Block Services with external IPs
This document explains a way to control how Services with externalIP address(es) are managed within your cluster.
This task page explains how to block use of .spec.externalIPs in your cluster.
The .spec.externalIPs field allows Services to be exposed
using directly specified external IP addresses, but it can enable traffic interception attacks, as documented in CVE-2020-8554.
Enabling this admission controller disables the ability for users to specify external IP addresses for Services across the entire cluster.
See CVE-2020-8554 for more details.
Any user who can create a Service with external IPs can:
- intercept other users' outbound traffic to arbitrary cluster-external IPs.
- (non-deterministically) steal other users' inbound traffic to their own external IPs.
If you still rely on externalIPs in your cluster, this document describes mechanisms that cluster administrators can use to disable the feature entirely or enforce policies that restrict how and by whom it can be used.
Before you begin
You need to have a Kubernetes cluster, and the kubectl command-line tool must be configured to communicate with your cluster. It is recommended to run this tutorial on a cluster with at least two nodes that are not acting as control plane hosts.
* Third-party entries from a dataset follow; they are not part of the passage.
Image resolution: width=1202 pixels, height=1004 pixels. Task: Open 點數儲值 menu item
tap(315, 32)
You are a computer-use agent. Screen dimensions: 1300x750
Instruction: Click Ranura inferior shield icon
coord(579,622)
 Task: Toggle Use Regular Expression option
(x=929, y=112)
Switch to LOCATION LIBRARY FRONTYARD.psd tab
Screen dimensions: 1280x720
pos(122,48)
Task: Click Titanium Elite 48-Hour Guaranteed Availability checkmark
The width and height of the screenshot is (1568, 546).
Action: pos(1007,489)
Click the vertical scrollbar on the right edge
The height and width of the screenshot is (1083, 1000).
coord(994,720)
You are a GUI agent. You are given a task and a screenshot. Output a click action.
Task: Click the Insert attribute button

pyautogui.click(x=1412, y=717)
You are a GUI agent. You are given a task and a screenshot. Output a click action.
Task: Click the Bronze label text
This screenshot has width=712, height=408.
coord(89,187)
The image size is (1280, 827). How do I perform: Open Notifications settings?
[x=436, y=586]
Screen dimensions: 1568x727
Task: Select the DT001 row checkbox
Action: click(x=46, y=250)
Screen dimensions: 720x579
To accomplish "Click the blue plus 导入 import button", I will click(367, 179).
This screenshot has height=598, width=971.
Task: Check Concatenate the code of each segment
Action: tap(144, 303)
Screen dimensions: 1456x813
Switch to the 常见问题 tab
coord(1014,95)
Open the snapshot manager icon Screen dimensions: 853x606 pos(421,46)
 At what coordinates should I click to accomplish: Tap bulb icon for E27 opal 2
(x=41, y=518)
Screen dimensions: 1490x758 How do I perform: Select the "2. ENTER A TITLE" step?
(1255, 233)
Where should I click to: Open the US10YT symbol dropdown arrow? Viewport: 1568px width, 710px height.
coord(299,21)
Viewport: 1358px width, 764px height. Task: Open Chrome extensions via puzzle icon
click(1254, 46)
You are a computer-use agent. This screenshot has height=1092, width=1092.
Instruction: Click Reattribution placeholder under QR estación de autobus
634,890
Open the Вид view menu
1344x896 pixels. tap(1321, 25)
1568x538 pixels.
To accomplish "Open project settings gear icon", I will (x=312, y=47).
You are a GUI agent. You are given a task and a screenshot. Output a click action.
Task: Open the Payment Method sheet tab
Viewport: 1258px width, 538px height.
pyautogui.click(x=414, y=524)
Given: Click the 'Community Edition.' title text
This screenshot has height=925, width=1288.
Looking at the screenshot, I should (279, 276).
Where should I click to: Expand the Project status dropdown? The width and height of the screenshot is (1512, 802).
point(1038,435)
If you do not already have a cluster, you can create one by using minikube or you can use one of these Kubernetes playgrounds:
If you want to prevent the use of externalIPs entirely, you can enable the DenyServiceExternalIPs admission controller.
Enable the admission controller using the --enable-admission-plugins flag:
kube-apiserver --enable-admission-plugins=DenyServiceExternalIPs
Once you have made this edit, restart each API server in turn.
Add DenyServiceExternalIPs to the enable-admission-plugins list in the kube-apiserver configuration:
apiServer:
extraArgs:
enable-admission-plugins: DenyServiceExternalIPs
Once you have made this edit, restart each API server in turn.